Rövanş karşılaşmasının devre arasında soyunma odası koridorlarında olanlarsa akıl alır gibi değildi. O güne ait fotoğraflar arşivlerde durmaktadır.

İki hafta önce Fenerbahçe-Kasımpaşa maçı sonrasında da bu sefer Sn. Şota Arveladze kameraların önüne geçip, maçı anlatmak yerine sahada küfür eden futbolculardan söz etmiş, hayatı boyunca hiç böyle bir şey yaşamadığını, çok şaşırdığını ifade etmiştir.

Bu konuyla ilgili yazdığım yazıya çok ilginç tepkiler aldım. Hele twitter üzerinden gelen yorumların arasında kendisini takip ettiğim bir kişinin yazdıkları çok anlamlıydı.

Okuyanlar bilirler ne yazılarımda ne twitter üzerinde veya başka platformlarda hakaret, küfür veya buna yakın bir söylemde tek bir cümle kurmadım, yazamam da. Çünkü yazarın buna hakkı olmadığına inanıyorum. Yazma eylemi bilinçle yapılır. Zamanınız vardır. Aklınıza her geleni hemen söyleyemezsiniz.

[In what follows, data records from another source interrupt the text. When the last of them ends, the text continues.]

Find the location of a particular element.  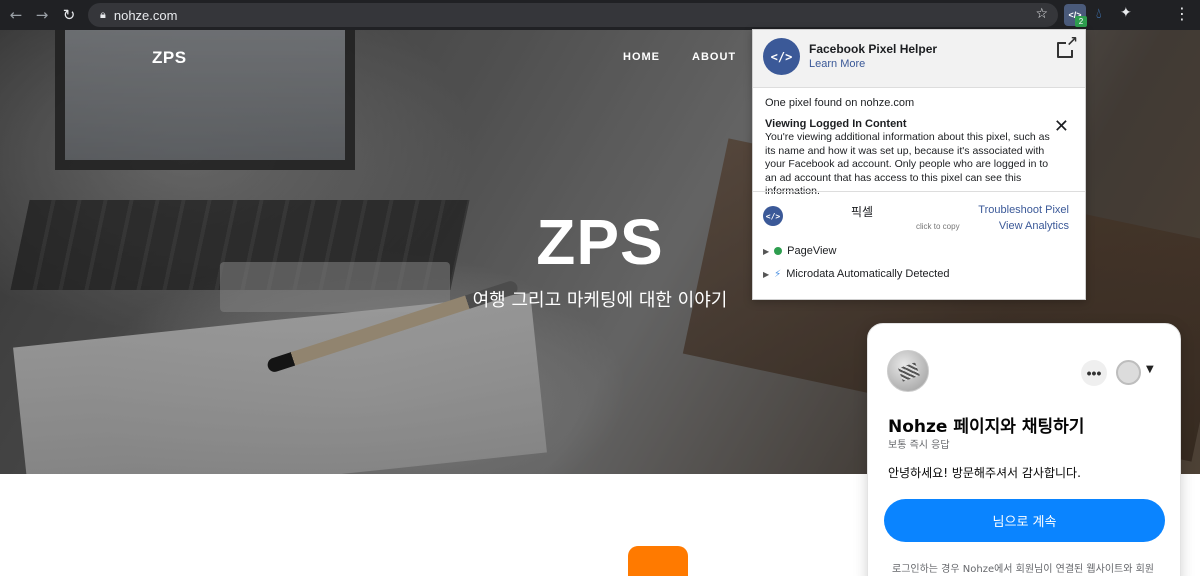

event-name: PageView is located at coordinates (812, 251). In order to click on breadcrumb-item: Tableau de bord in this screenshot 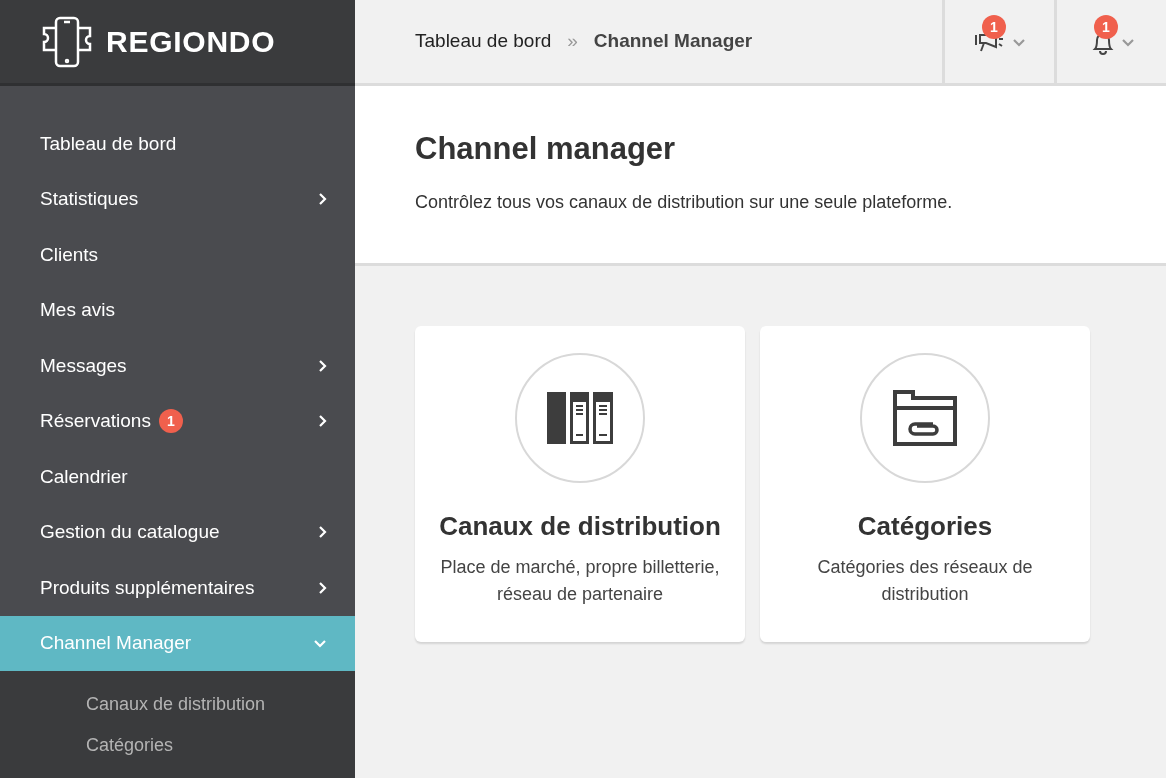, I will do `click(484, 42)`.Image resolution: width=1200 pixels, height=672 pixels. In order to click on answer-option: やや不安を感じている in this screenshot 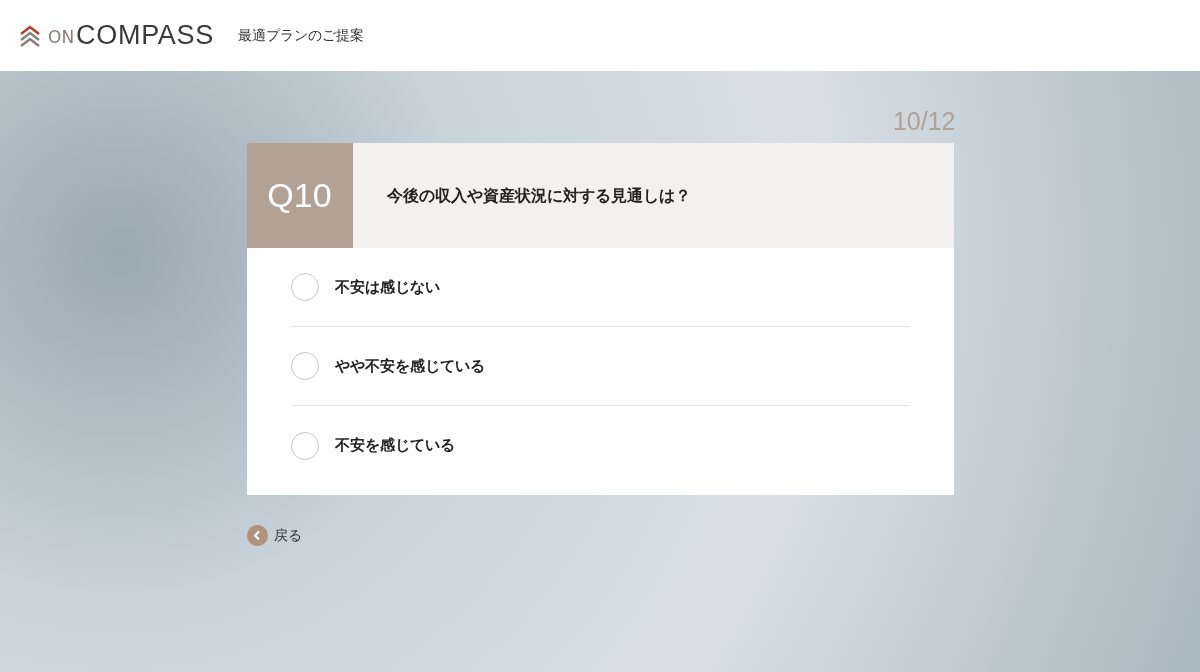, I will do `click(600, 366)`.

Ancak özellikle futbol oynarken ya da izlerken bunun böyle olmadığını da çok iyi biliyorum. Çünkü oynamak da izlemek de aslında bedensel bir faaliyettir ve zaman zaman kontrol kaçar. Burada ahlak bekçliğine soyunmak stratejik bir oyundur.

Yazımla ilgili olarak bana eleştiride bulunan kişinin bir çok hakaret, küfür içeren twitter mesajını okudum. Küfür eden bir kişi bir başkasının ettiği küfürle ilgili olarak ayıplamada bulunamaz. Bu hakkını kaybeder.

Saha içinde olanların, yatak odası tabir edeceğimiz soyunma odalarındaki her türlü eylemin oralarda kalması gerektiğine inanan bir kişiyim.

Haberin Devamı

Çeşitli yasal prosedürler vardır, kişiler bunları çiğner ve yetkililerce tespit edilirse bunun karşılığı olan ceza verilir.

Fenerbahçe-Bursaspor maçının hemen sonrasında yayıncı kuruluşunun kameralarının önü kanunsuz ve mevzuata aykırı bir şekilde işgal edercesine apar topar çıkan bir Bursaspor yöneticisinin soyunma koridorlarında geçen bir konuşmayı kamuoyuna ihbar etmesi bu anlamda çok ilginçtir.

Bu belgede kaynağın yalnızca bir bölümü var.